I recently discovered data science practice problems on Analytics Vidhya. These allow you access to simple datasets on which to practice your machine learning skills and benchmark yourself against others. I think they offer a great introduction to approaching these problems before perhaps moving onto something a bit more challenging such as Kaggle competitions.
Over the last few weeks, I spent some time working on a simple practice problem. The problem is to create a model to predict whether or not a person would be approved for a loan, given a number of fields from an online search form. In the following post, I am going to walk through step by step how to get started with building the first model for this task using Python in JupyterLab. I am not going to go into great detail about each step but wanted to show the end-to-end process of how to approach a classification problem.
For this problem, you are given two CSV files, train.csv and test.csv.

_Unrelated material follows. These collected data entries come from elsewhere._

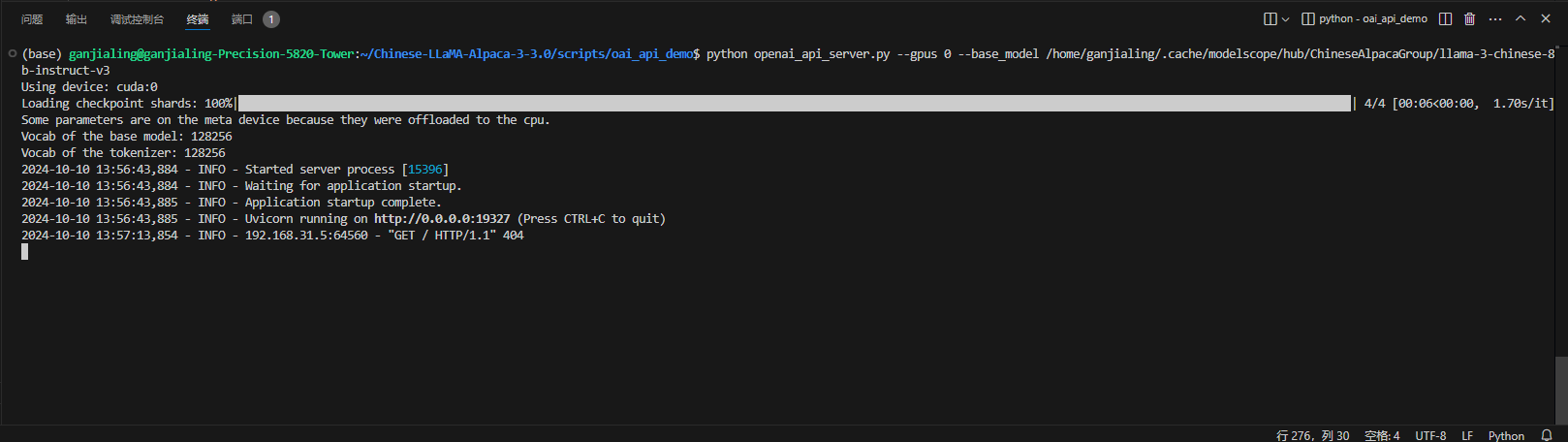This screenshot has width=1568, height=442.
Task: Open the terminal panel's ellipsis more actions menu
Action: [x=1495, y=18]
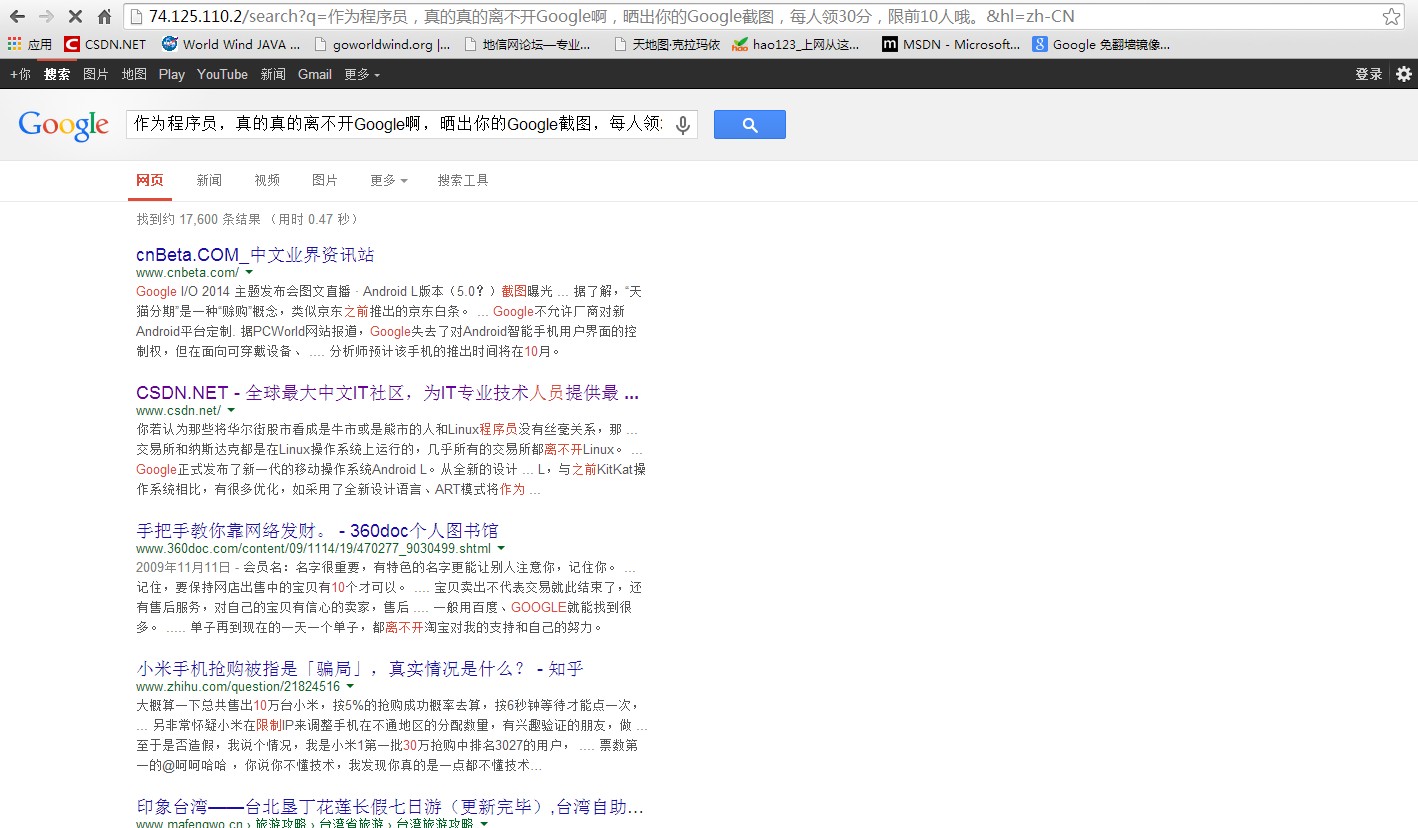Expand 更多 dropdown under search tabs
Image resolution: width=1418 pixels, height=828 pixels.
click(388, 180)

We are going to use the training file to train and test the model, and we then use the model to predict the unknown values in the text file. The first steps are to read in the files and perform some preliminary analysis to determine what preprocessing we will need before attempting to train a model.
Most machine learning models are unable to handle non-numeric columns, and missing values in data it is, therefore, necessary to perform a number of pre-processing steps.

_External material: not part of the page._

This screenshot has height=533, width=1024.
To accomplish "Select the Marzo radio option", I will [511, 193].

This line of code will quickly indicate the percentage of missing values you have in each column.
There are a number of methods you can use to fill these all with various tradeoffs, and it is likely that in order to get to the best performing model you may have to try a number of these. However, I don’t have time to cover this here. So for simplicity, we are going to fill with the most common value, as this works for all data types.
There are a number of other pre-processing steps we have to perform before we begin to create the model. It is important that we apply exactly the same steps to both the test and train data so that we can make the predictions from identical features. When performing this I found it easier to create a function that carries out these pre-processing steps which can then be applied to both data sets.
This function fills missing values with the most common values.
It also creates dummy values from the categorical columns. This is one way of converting non-numeric data types into numeric. It takes each distinct value in the column and turns it into a new Boolean column where 1 indicates that the value is present and 0 indicates that it is not. The below indicates how this works with the ‘Married’ column.
There are also a number of columns that should be numeric but are in fact objects. You can view the data types for each column by using the types function in pandas. The function above simply converts these columns to numeric using the pandas’ to_numeric function.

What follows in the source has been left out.